- SUPPLIED TEXT -
----------------------------------------
David Kirby on Vaccines, Not Autism
December 12, 2006 by Kristina Chew, PhD
Filed under Health
According to David Kirby, “better diagnosis” of autism is so insubstantial an argument for why the prevalence of autism has increased that he allots a mere sentence to it in his analysis of the “serious problems” in the CDC data on vaccines and autism (reported in Dan Olmsted’s ‘Problems’ in CDC data). As Kirby writes in today’s Bad News for Mercury Defenders after he has offered his refutation of not only the CDC’s study but also four other international studies on vaccines and autism:
With so many holes shot through their “five large studies” defense, the government lawyers will be left to argue that autism is purely genetic, that there is no environmental component, and that the rates of illness have not “really” gone up. We are simply better at recognizing and diagnosing the disorder, that’s all.
Well, if that is the case, the mercury-defense lawyers should have no problem proving it. All they need do is produce irrefutable evidence that 1-in-166 American adults of ALL ages (and 1-in-104 men) fall somewhere within the autism spectrum disorder, at the same rate as kids. But they can’t, and they won’t.
----------------------------------------
- LISTED RECORDS -

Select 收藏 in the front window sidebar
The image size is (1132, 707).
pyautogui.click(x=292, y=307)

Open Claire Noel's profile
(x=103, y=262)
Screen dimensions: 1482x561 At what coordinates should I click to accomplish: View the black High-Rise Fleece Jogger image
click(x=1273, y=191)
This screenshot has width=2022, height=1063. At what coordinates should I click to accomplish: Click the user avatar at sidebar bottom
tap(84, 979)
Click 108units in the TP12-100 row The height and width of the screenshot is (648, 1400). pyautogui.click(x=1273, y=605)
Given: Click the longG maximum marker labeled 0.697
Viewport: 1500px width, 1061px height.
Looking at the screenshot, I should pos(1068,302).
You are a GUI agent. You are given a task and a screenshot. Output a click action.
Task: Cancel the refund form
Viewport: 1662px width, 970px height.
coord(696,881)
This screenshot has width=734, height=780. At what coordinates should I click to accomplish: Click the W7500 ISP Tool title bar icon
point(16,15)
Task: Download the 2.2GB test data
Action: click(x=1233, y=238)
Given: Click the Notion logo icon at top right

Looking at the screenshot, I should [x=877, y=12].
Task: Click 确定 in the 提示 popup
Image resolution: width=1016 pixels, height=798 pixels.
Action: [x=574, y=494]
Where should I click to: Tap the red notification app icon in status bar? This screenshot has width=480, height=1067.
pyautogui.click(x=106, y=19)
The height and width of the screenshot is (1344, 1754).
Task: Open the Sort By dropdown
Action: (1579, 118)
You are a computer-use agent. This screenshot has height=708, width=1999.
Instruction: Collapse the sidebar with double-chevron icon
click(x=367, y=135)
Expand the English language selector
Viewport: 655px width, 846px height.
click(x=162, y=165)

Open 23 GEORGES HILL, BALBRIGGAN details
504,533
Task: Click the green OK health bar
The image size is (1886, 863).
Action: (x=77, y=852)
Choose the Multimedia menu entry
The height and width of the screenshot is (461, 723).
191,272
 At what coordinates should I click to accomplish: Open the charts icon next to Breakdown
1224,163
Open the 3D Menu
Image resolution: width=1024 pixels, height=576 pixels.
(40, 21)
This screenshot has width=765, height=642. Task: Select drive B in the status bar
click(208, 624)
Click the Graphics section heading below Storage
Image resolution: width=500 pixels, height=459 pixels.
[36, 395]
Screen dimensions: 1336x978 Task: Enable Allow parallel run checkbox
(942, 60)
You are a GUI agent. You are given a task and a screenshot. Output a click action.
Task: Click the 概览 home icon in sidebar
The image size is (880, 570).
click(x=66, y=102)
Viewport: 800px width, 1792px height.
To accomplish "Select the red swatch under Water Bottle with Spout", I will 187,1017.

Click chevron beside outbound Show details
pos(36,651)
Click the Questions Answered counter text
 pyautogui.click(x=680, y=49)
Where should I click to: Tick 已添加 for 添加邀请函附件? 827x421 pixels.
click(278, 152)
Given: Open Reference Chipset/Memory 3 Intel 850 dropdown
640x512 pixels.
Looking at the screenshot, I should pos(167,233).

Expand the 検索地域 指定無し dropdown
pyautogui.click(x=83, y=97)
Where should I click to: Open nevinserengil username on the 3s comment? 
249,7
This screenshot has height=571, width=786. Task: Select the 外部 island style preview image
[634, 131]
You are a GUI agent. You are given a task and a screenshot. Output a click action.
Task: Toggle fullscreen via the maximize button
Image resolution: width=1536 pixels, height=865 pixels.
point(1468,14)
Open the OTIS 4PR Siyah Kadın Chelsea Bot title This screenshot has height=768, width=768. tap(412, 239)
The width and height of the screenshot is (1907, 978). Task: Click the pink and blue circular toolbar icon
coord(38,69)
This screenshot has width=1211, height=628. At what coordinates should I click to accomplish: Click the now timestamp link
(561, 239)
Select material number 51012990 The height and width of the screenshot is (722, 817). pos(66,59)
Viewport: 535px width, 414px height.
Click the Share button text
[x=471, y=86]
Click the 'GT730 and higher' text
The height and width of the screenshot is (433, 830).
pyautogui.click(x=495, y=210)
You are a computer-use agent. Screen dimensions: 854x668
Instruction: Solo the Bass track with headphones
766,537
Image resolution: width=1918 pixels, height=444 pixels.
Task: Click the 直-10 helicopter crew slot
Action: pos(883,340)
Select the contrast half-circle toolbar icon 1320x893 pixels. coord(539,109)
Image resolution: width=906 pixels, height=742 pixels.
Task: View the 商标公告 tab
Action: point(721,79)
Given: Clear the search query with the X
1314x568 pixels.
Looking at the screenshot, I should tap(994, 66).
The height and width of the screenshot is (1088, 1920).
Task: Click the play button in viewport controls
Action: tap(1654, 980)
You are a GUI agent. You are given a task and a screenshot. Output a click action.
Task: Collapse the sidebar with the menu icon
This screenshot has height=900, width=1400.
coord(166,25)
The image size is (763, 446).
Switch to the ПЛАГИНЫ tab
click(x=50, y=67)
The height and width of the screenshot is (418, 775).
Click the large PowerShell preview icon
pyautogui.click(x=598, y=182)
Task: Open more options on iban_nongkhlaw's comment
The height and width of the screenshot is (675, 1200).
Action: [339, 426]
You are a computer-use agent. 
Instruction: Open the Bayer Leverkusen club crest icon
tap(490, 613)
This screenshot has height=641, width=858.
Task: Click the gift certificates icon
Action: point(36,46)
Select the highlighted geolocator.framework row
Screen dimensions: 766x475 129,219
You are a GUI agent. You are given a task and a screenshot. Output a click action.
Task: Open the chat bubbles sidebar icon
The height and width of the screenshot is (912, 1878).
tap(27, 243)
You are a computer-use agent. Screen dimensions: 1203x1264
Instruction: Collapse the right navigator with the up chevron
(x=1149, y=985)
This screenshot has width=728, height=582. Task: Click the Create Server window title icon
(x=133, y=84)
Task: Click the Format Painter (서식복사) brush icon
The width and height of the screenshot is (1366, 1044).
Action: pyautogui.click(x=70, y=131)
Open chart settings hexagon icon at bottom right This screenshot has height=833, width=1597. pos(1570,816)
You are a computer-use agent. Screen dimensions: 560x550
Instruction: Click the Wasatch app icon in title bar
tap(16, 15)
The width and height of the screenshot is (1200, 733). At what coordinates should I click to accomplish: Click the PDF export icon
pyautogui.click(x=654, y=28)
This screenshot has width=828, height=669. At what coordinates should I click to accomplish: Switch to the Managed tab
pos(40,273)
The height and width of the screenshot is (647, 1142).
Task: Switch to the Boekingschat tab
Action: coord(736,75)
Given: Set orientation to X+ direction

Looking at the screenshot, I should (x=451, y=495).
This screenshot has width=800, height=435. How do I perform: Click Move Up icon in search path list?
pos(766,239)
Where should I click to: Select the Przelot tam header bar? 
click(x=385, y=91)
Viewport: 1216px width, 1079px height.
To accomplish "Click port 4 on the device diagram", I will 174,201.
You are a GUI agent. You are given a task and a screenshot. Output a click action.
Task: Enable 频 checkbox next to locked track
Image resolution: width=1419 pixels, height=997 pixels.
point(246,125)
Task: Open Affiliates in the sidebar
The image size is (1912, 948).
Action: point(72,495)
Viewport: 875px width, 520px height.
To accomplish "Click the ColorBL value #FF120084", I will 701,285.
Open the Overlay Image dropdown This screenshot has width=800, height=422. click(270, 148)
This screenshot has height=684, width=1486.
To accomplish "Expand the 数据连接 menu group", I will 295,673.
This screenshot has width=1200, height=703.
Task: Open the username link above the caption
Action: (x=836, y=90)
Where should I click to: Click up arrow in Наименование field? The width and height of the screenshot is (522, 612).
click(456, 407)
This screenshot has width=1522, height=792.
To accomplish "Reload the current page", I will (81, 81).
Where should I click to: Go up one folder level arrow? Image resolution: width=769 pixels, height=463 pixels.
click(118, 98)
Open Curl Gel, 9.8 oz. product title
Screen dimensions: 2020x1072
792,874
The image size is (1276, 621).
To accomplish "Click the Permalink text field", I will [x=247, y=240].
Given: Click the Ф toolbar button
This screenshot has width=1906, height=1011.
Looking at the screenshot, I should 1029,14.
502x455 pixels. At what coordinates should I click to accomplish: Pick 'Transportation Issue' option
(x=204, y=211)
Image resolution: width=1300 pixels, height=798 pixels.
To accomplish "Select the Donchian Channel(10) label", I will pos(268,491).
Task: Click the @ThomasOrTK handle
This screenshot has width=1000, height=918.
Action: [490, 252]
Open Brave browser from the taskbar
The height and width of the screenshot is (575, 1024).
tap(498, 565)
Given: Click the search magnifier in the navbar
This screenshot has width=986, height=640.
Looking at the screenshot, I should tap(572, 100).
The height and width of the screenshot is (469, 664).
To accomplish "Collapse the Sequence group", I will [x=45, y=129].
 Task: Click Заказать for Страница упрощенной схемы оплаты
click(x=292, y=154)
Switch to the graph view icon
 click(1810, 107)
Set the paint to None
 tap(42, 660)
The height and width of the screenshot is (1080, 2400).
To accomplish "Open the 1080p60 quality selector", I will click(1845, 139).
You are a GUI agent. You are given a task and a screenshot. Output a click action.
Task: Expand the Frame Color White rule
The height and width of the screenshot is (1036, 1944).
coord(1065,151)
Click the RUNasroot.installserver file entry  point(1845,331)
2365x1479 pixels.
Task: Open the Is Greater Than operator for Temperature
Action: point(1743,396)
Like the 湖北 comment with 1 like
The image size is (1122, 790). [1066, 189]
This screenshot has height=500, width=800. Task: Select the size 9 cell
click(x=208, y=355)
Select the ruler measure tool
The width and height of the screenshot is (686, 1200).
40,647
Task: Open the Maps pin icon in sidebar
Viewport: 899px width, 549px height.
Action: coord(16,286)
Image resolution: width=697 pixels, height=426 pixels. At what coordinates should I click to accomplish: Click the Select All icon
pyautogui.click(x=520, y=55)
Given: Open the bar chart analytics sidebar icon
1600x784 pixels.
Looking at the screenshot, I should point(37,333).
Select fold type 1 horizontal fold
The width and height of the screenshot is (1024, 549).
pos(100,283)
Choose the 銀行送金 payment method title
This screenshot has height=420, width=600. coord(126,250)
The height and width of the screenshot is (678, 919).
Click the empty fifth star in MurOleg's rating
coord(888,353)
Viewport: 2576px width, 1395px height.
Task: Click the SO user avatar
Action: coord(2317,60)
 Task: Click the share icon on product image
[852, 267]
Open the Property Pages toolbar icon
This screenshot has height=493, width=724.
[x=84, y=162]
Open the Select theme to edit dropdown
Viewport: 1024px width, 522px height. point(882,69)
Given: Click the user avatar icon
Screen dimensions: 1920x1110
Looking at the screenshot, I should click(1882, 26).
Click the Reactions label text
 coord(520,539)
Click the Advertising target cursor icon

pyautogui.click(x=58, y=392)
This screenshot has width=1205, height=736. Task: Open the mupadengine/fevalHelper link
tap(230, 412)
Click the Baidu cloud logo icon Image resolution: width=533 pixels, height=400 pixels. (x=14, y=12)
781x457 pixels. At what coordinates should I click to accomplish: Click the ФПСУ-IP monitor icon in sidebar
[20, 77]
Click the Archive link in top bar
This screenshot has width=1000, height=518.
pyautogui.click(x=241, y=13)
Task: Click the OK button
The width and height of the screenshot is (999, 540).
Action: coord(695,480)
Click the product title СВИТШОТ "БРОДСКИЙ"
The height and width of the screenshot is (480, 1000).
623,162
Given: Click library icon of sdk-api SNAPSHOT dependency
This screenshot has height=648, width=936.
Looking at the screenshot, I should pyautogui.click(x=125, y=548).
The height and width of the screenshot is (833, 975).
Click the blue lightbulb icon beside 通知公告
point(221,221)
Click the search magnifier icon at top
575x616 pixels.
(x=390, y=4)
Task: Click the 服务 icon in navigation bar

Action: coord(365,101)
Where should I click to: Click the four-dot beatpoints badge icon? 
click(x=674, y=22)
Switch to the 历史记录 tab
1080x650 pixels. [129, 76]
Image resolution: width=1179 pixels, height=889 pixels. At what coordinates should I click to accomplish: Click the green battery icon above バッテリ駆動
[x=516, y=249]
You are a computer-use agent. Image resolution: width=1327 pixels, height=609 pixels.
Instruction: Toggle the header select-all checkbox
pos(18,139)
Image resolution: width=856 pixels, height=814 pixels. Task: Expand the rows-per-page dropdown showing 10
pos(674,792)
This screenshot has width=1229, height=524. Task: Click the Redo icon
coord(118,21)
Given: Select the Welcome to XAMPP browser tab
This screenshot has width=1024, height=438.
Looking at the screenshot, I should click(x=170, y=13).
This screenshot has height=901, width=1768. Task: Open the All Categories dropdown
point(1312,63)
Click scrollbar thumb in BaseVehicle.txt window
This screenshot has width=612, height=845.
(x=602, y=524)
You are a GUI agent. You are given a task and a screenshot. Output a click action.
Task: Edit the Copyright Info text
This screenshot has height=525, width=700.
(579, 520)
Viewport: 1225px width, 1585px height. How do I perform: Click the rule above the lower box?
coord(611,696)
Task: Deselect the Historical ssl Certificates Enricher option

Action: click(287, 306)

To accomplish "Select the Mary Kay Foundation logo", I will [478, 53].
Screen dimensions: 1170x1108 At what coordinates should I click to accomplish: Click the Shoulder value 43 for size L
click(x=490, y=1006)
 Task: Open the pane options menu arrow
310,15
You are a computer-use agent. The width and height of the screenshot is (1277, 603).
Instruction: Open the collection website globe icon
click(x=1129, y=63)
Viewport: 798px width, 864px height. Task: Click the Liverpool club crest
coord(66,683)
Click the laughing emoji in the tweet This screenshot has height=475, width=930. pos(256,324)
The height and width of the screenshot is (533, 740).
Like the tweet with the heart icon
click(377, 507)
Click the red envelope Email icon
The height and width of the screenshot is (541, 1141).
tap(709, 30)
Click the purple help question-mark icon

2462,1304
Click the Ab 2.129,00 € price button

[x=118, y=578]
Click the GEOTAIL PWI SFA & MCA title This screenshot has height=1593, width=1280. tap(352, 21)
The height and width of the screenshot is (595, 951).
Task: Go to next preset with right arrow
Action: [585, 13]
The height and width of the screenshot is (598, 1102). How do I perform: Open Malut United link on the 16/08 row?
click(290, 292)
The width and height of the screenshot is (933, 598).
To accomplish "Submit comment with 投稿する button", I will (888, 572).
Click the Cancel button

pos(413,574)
----------------------------------------
- TASK BRIEF -
Reproduce verbatim the portion of the David Kirby text above, starting at "Well, if that" and ending at "and they won’t.".

- TASK SOLUTION -
Well, if that is the case, the mercury-defense lawyers should have no problem proving it. All they need do is produce irrefutable evidence that 1-in-166 American adults of ALL ages (and 1-in-104 men) fall somewhere within the autism spectrum disorder, at the same rate as kids. But they can’t, and they won’t.